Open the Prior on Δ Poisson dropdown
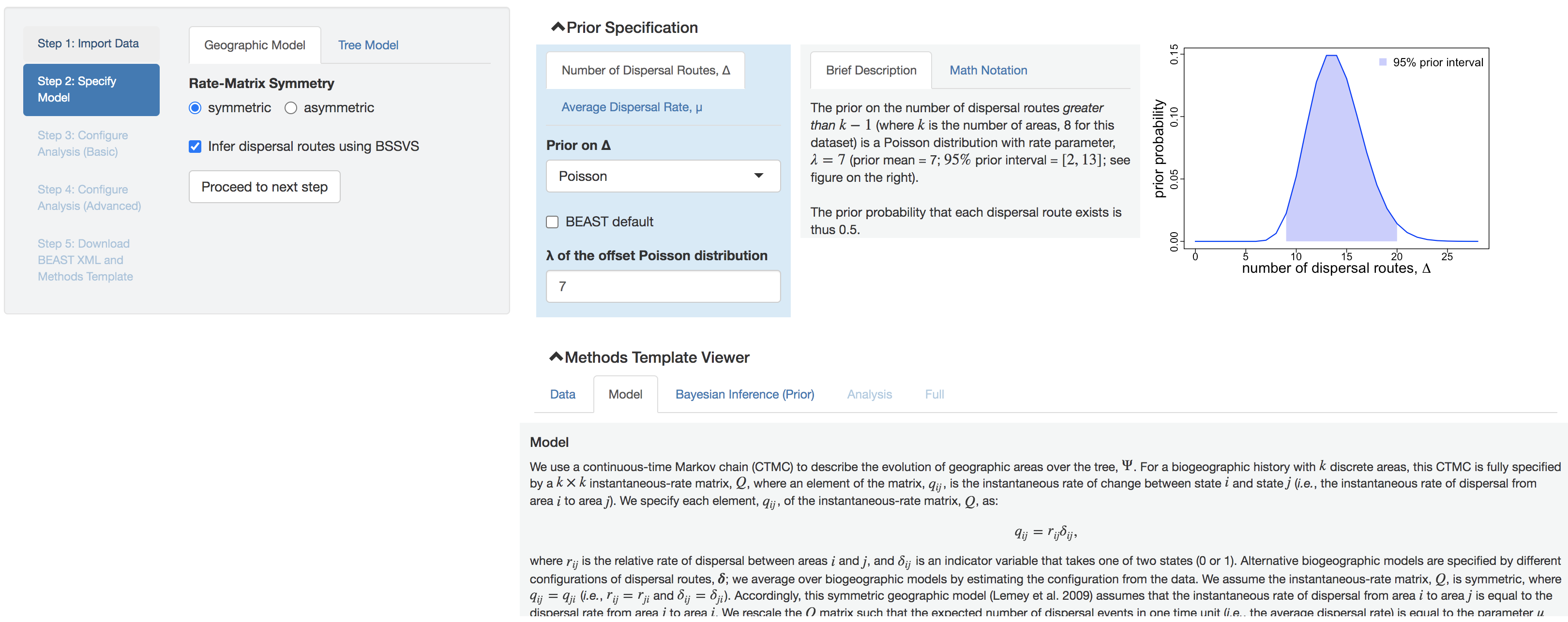[x=663, y=177]
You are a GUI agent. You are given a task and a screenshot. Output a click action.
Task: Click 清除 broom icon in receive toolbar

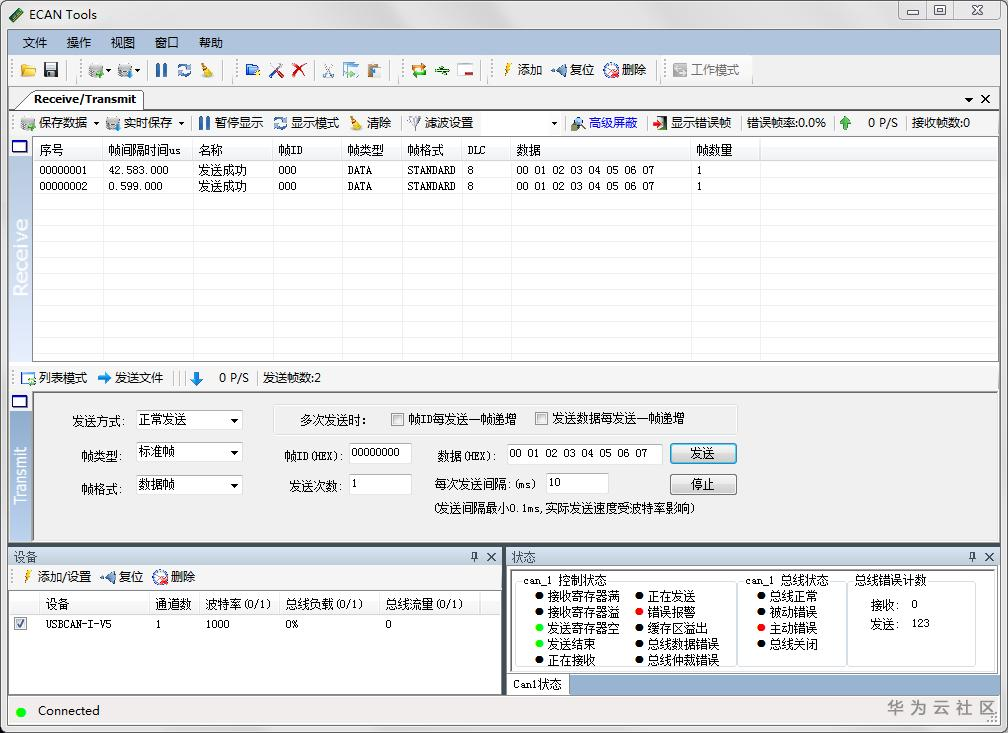356,123
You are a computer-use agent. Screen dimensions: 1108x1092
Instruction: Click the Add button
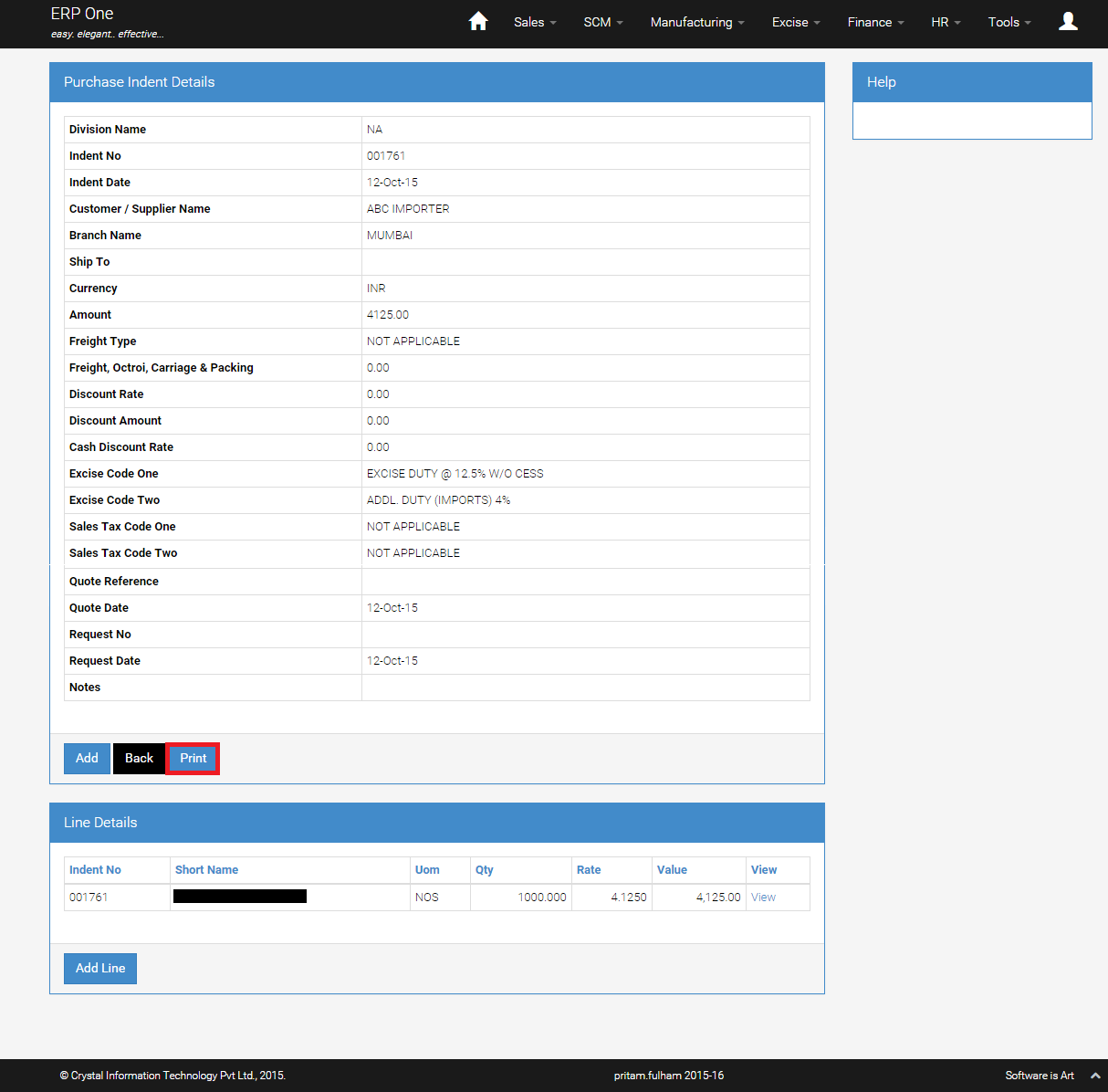[x=87, y=759]
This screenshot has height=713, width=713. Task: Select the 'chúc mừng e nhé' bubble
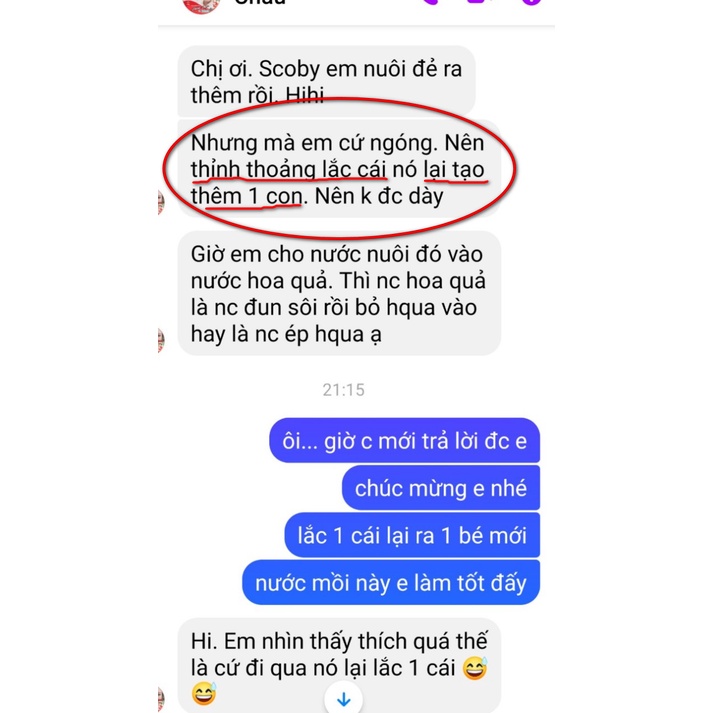pyautogui.click(x=441, y=487)
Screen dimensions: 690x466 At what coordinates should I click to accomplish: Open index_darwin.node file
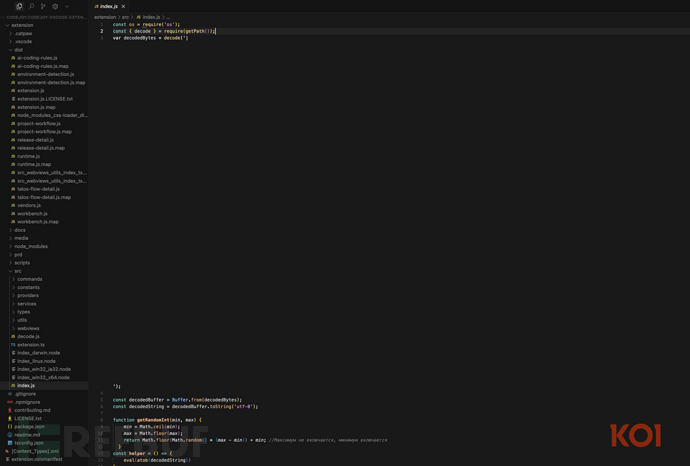coord(38,352)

##########

#### [YOUR ASSIGNMENT]
Omit the pictures, then give all the lines above again exactly.

#### [SOLUTION TO THIS EXERCISE]
Open the Prior on Δ Poisson dropdown
[x=663, y=177]
You are a GUI agent. You are given a task and a screenshot. Output a click action.
Task: Click 清除 broom icon in receive toolbar

356,123
You are a computer-use agent. Screen dimensions: 1108x1092
Instruction: Click the Add button
[x=87, y=759]
This screenshot has height=713, width=713. Task: Select the 'chúc mừng e nhé' bubble
pyautogui.click(x=441, y=487)
Screen dimensions: 690x466 At what coordinates should I click to accomplish: Open index_darwin.node file
coord(38,352)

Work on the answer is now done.